And therefore there is nothing can so much tend to the good and universal peace of Christendom, than for all and every one to mind this gift of God in themselves; and not only to suffer, but to rejoice at the preaching and promulgating of the universality of this glorious Light, whereunto God is now calling many: for as the resisting and slaying of this in themselves, as well as in those, who come in the Name of God to declare it, is the cause of all the mischief, that Christendom labours under; so also its being received and taking place, would remove and do it away.
Be not therefore easily engaged by the enemy to slight and reject those things, as foolish and weak, and too low for you to consider, or give place unto; for thereby the Enemy always laboured to veil and darken the counsel of God, and hindered it from being received by men.
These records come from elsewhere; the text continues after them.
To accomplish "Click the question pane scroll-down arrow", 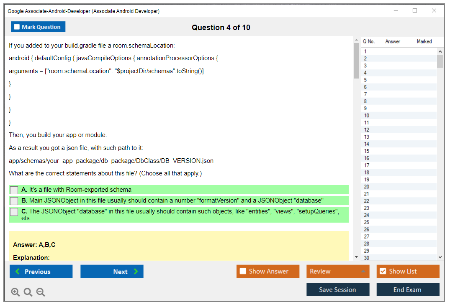I will (x=356, y=257).
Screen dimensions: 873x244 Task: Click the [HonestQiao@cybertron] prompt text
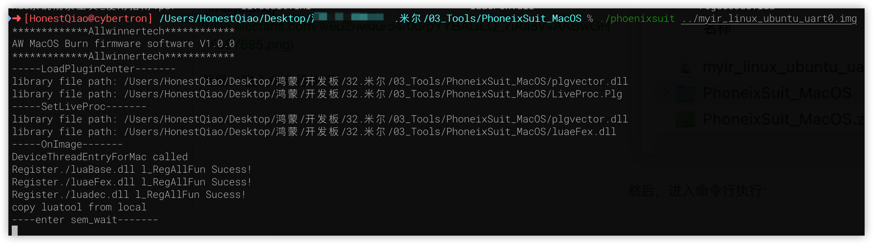[x=88, y=18]

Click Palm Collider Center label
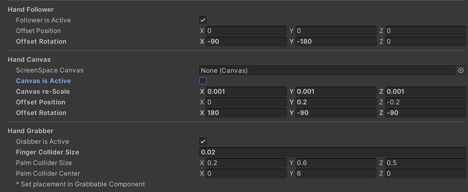coord(48,174)
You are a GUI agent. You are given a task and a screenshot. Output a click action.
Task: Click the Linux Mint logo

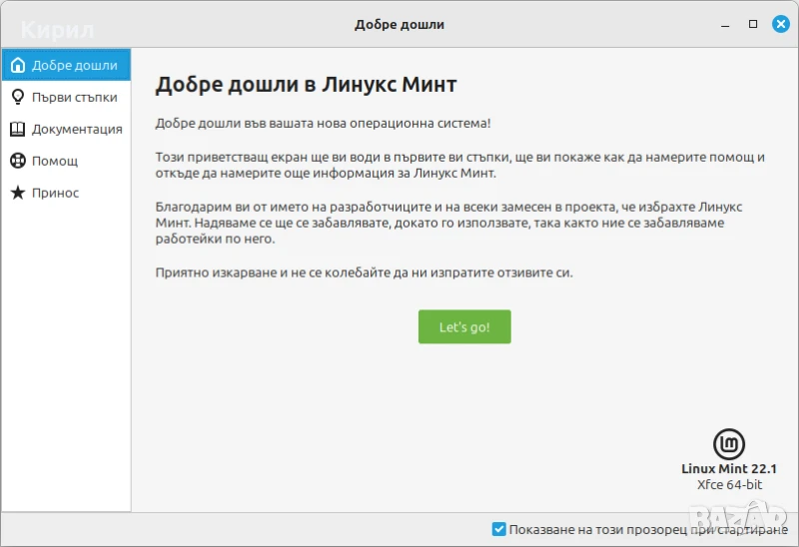point(729,444)
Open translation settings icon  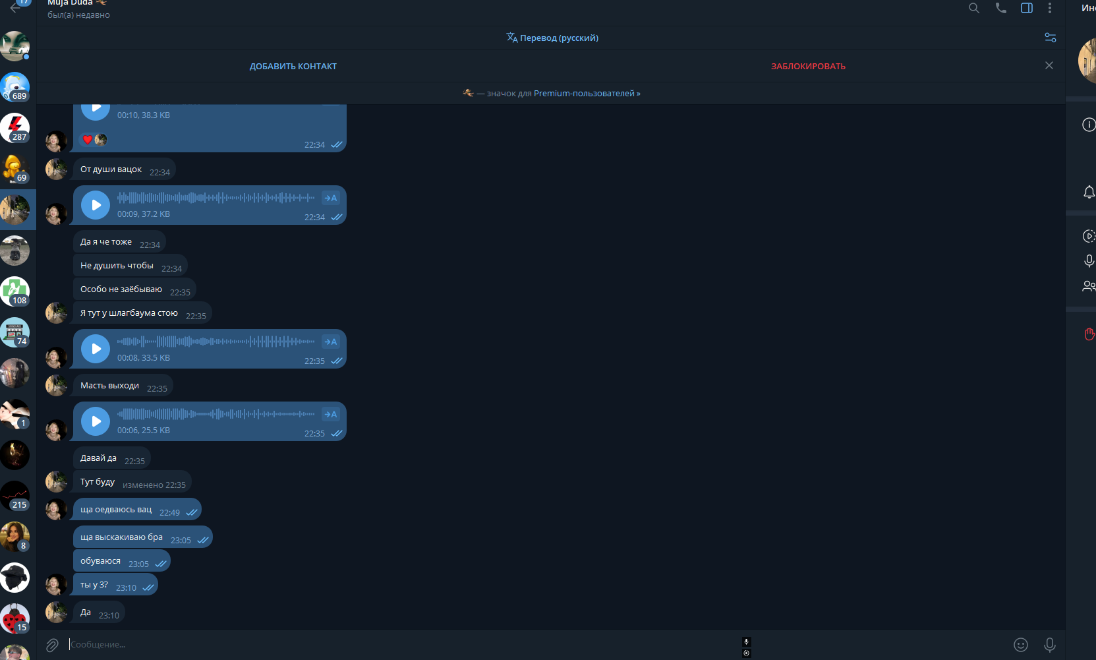coord(1050,38)
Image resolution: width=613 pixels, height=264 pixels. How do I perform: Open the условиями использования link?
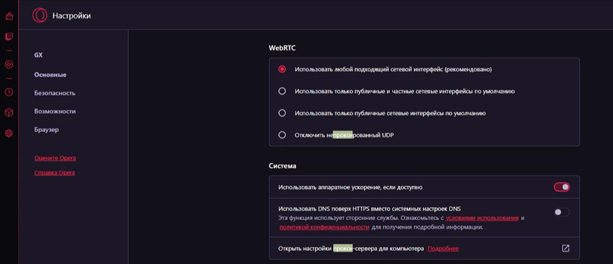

Thus the King of Israel despised the counsel of Micah at the instigation of his mocking prophets, (1 Kings 22:8) but remember, that you profess to be followers of Jesus, who was loaden with many reproaches, accounted a disturber, and to whom Barrabas a murderer was preferred by the counsel and advice of the wise Rabbis and great professors among the Jews (Luke 23:18, Matt. 27:20, John 18:40;) and remember, that you profess yourselves to be owners of that Gospel, whose first and chief ministers and preachers were accounted foolish and illiterate men, movers of sedition, idle babblers, and turners of the world upside down (Acts 2:7; 4:13, 17, 18, 19, 20; 21:28; 24:5-6; 25:7): and therefore be not easily frighted by these and such like reports and reproaches from hearing those, whom God hath called and chosen, that in and amongst them he may he glorified, and by them may restore that in reality in the (so called) Christian world, which for several generations they have only had the shadow of, but have not enjoyed in the substance.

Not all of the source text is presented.